◆ REQUIREMENTS ◆
Reproduce the records verbatim, from the line containing "Screen dimensions: 1583x771" to the line containing "Action: click(x=524, y=248)", with both of those lines included. Leave the pictures out of your answer.

◆ DATASET RECORDS ◆
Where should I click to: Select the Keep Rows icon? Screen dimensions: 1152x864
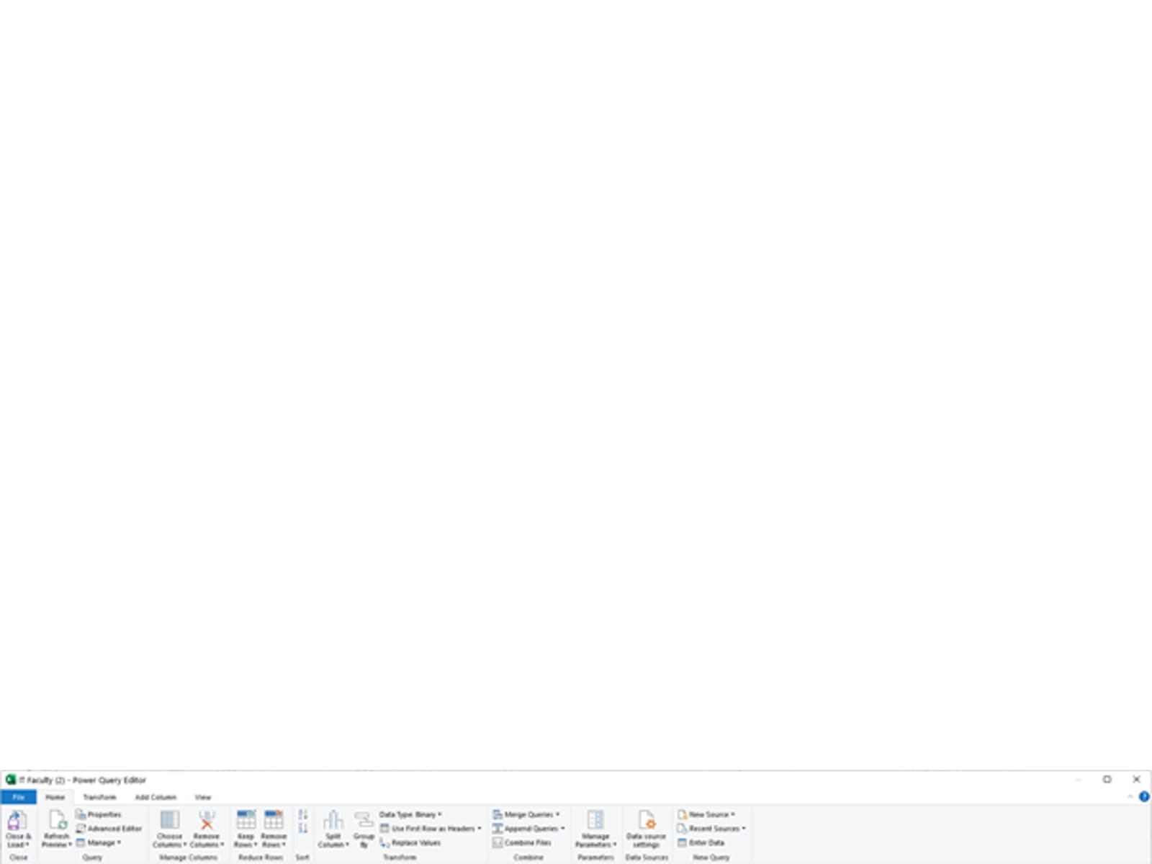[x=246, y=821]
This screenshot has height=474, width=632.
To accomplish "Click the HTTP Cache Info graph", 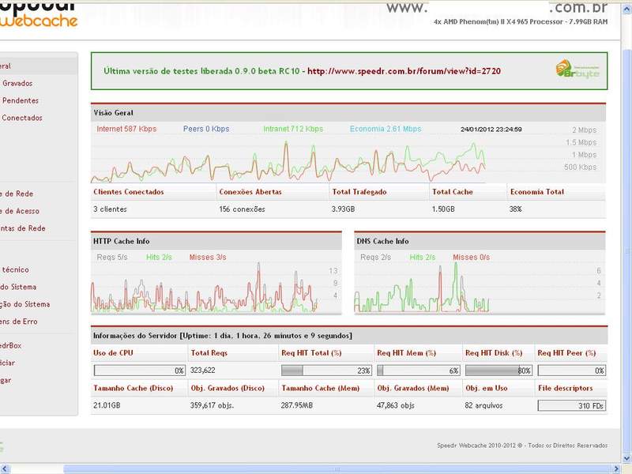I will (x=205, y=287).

==

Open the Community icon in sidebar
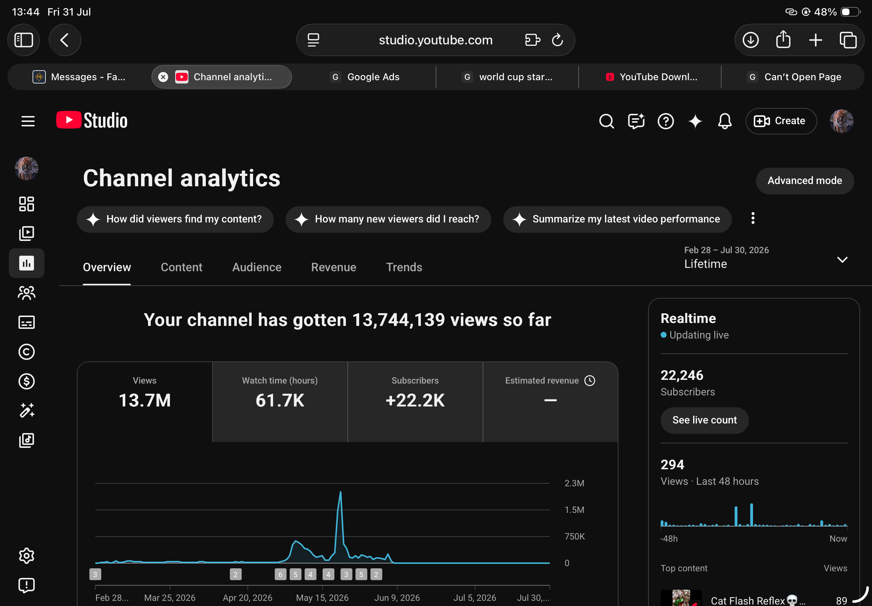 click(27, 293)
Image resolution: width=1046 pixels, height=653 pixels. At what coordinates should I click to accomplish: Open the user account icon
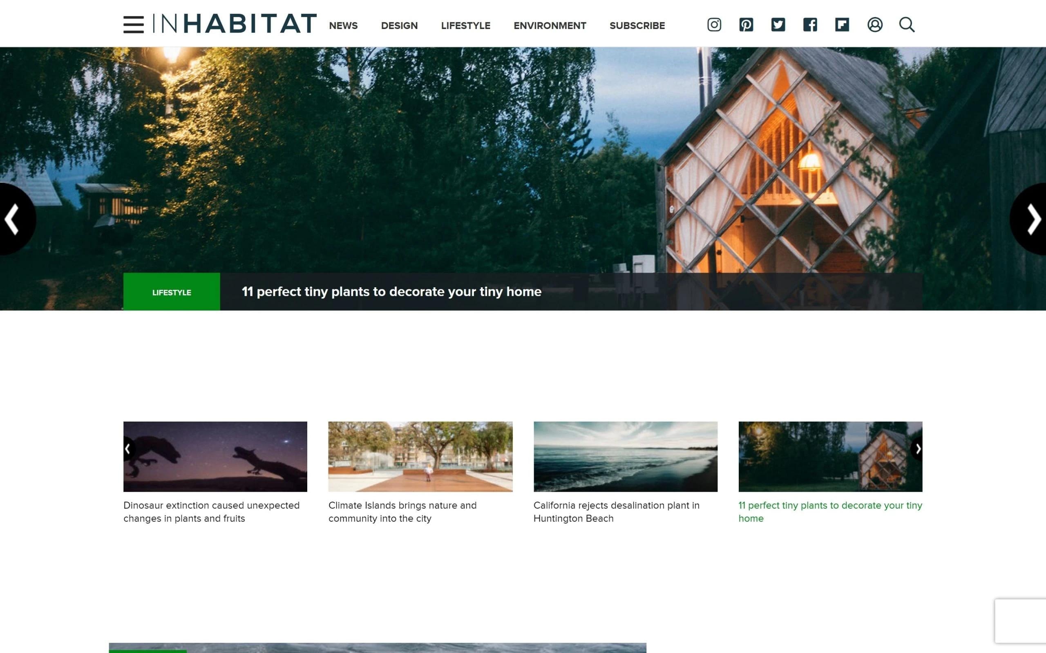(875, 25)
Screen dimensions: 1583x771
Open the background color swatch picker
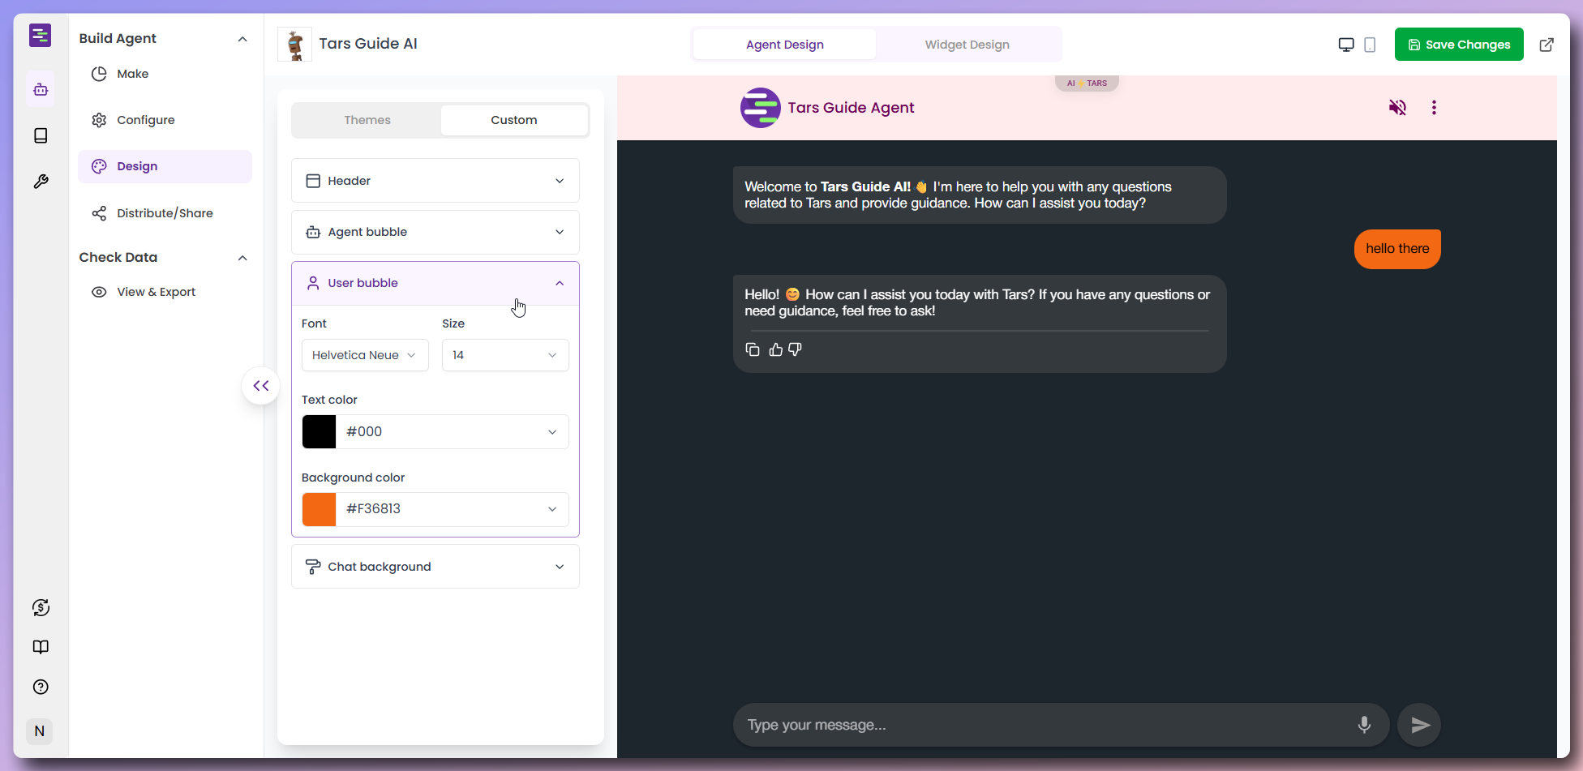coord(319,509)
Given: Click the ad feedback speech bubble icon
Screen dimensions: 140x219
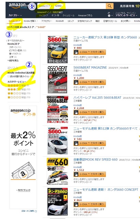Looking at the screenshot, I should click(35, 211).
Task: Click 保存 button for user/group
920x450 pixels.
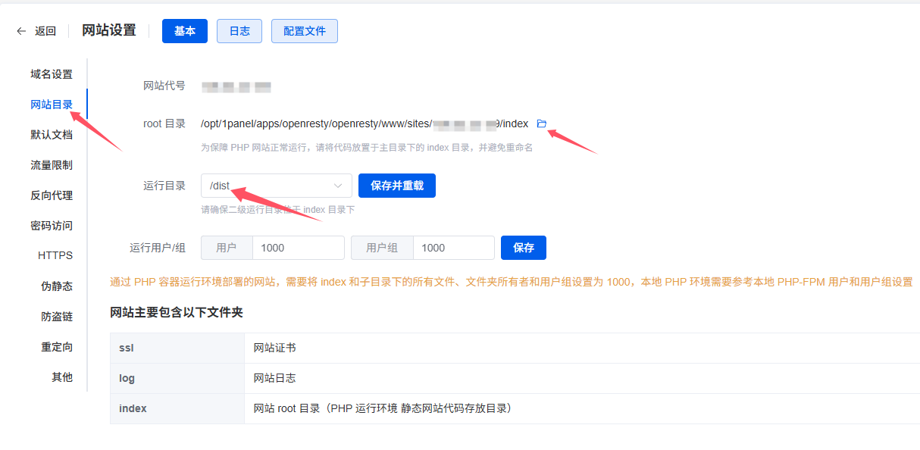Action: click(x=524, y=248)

◆ TASK OUTPUT ◆
Screen dimensions: 1583x771
Open the background color swatch picker
coord(319,509)
Given: Click the ad feedback speech bubble icon
Screen dimensions: 140x219
Looking at the screenshot, I should click(35, 211).
Task: Click 保存 button for user/group
920x450 pixels.
Action: click(x=524, y=248)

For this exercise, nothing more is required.